* _Given task_:
Reproduce the records word for word, from the line that contains "Open the zoom percentage dropdown" through the end of the records, with both ends included. Leave the pictures out of your answer.

* _Material shown_:
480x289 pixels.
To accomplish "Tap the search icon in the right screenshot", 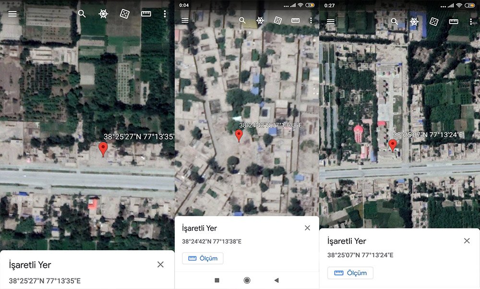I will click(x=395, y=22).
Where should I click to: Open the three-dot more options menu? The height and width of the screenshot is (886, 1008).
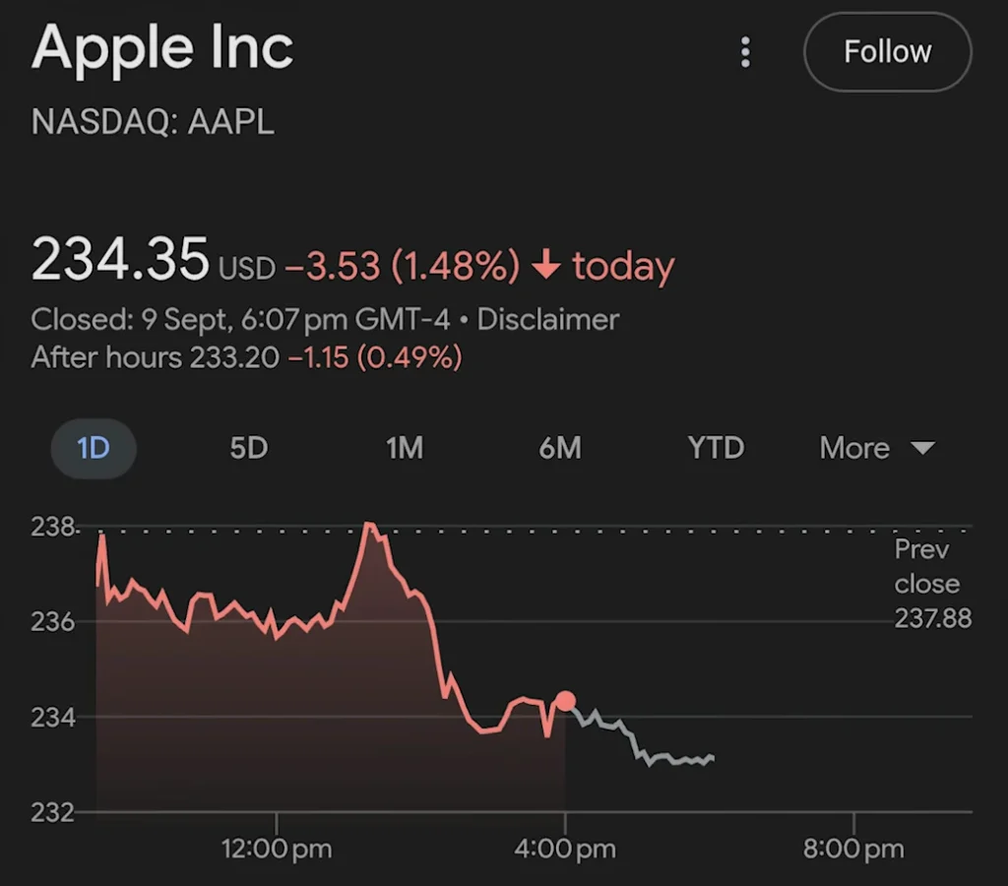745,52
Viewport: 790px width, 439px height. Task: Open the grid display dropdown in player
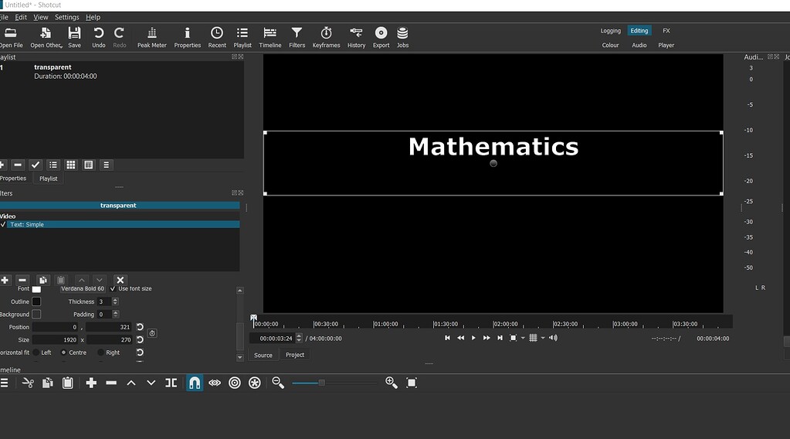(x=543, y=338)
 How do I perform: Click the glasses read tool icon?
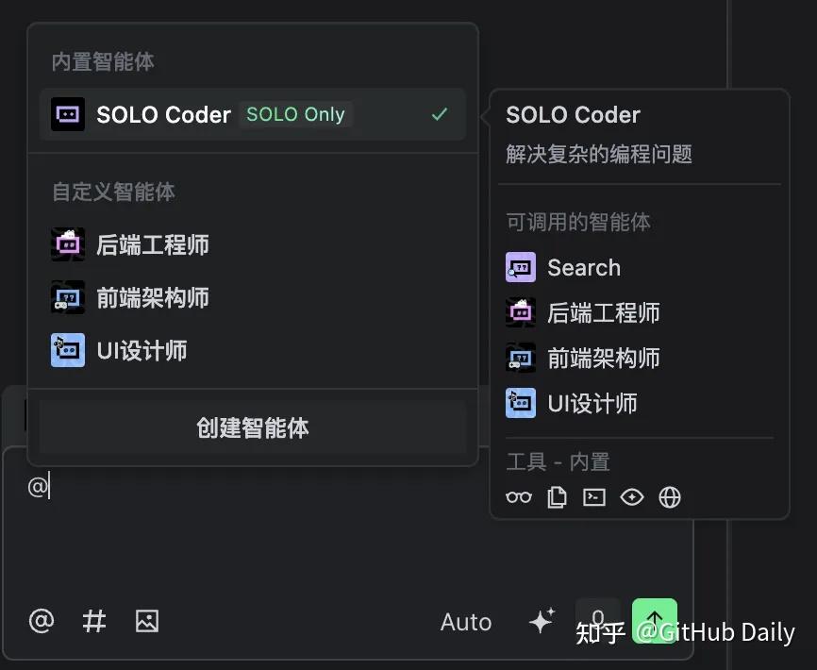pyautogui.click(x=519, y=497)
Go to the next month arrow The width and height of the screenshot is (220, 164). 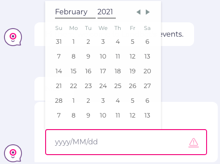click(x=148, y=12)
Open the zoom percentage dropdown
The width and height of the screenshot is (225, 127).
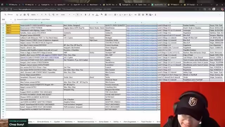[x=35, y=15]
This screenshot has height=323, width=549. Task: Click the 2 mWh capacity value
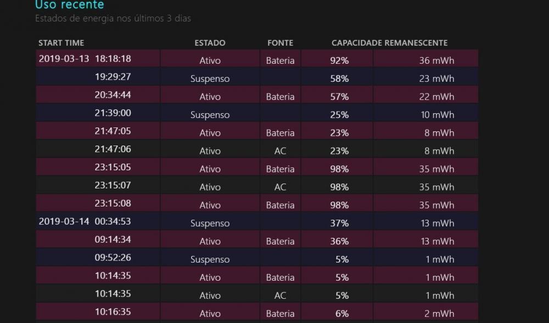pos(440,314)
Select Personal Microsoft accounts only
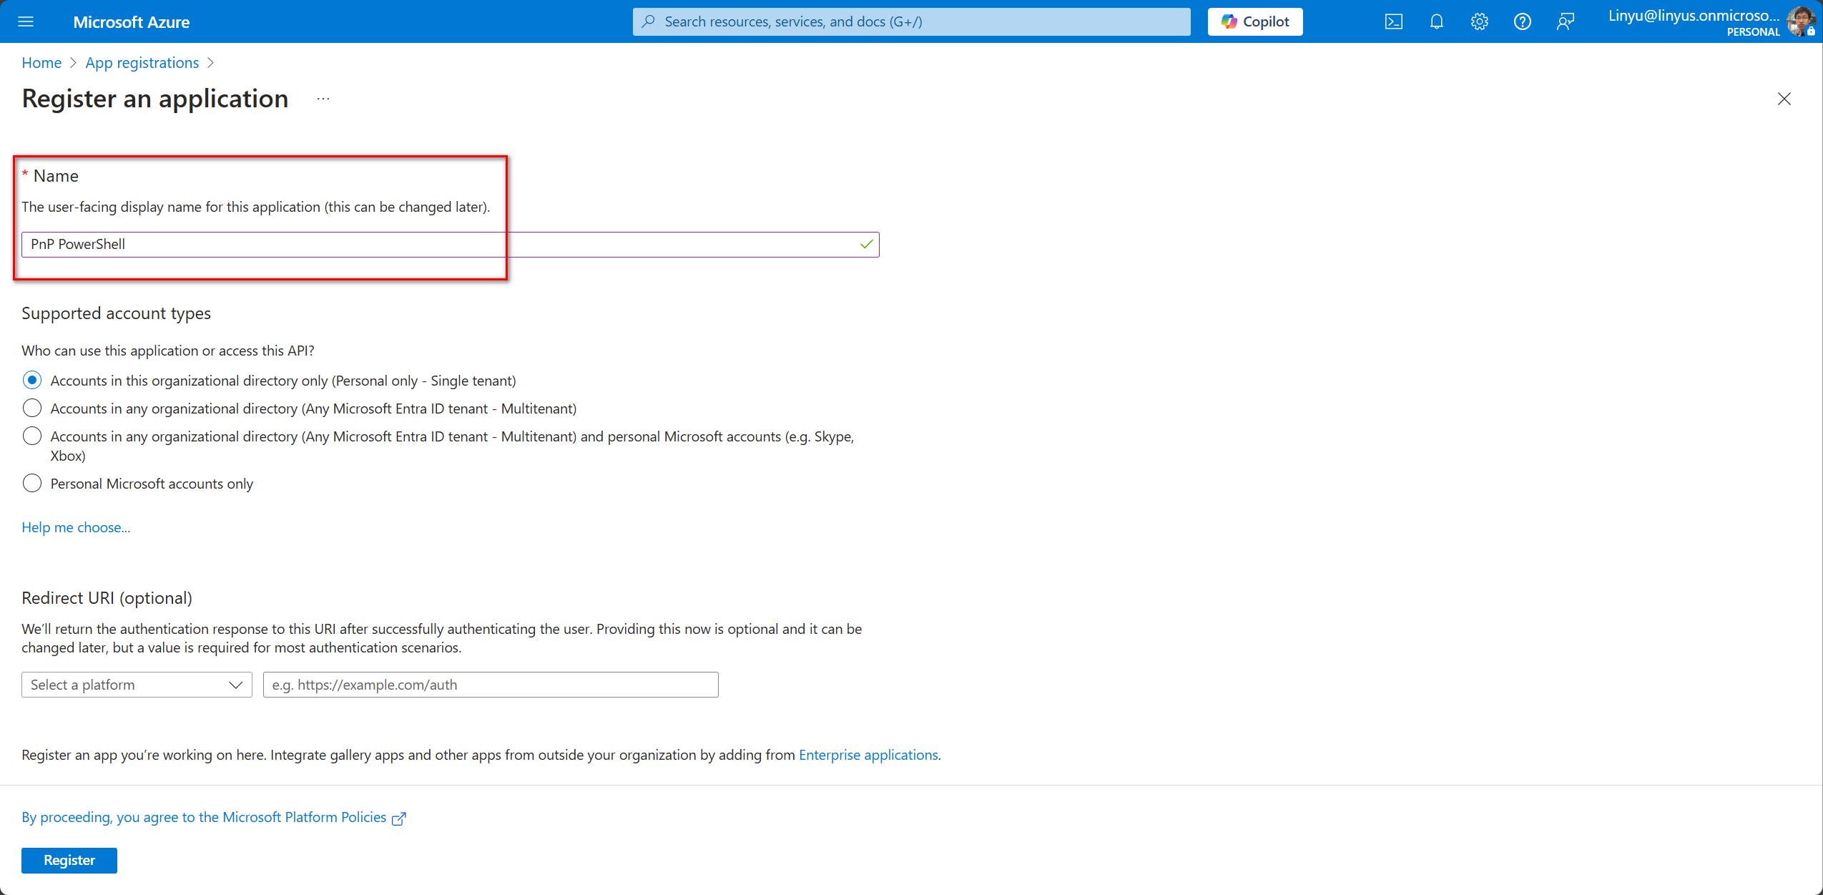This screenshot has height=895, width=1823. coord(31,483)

* _Completed exercise_:
Open the zoom percentage dropdown
The width and height of the screenshot is (225, 127).
[x=35, y=15]
This screenshot has height=323, width=549. Task: Click the 2 mWh capacity value
pos(440,314)
Select Personal Microsoft accounts only
This screenshot has height=895, width=1823. coord(31,483)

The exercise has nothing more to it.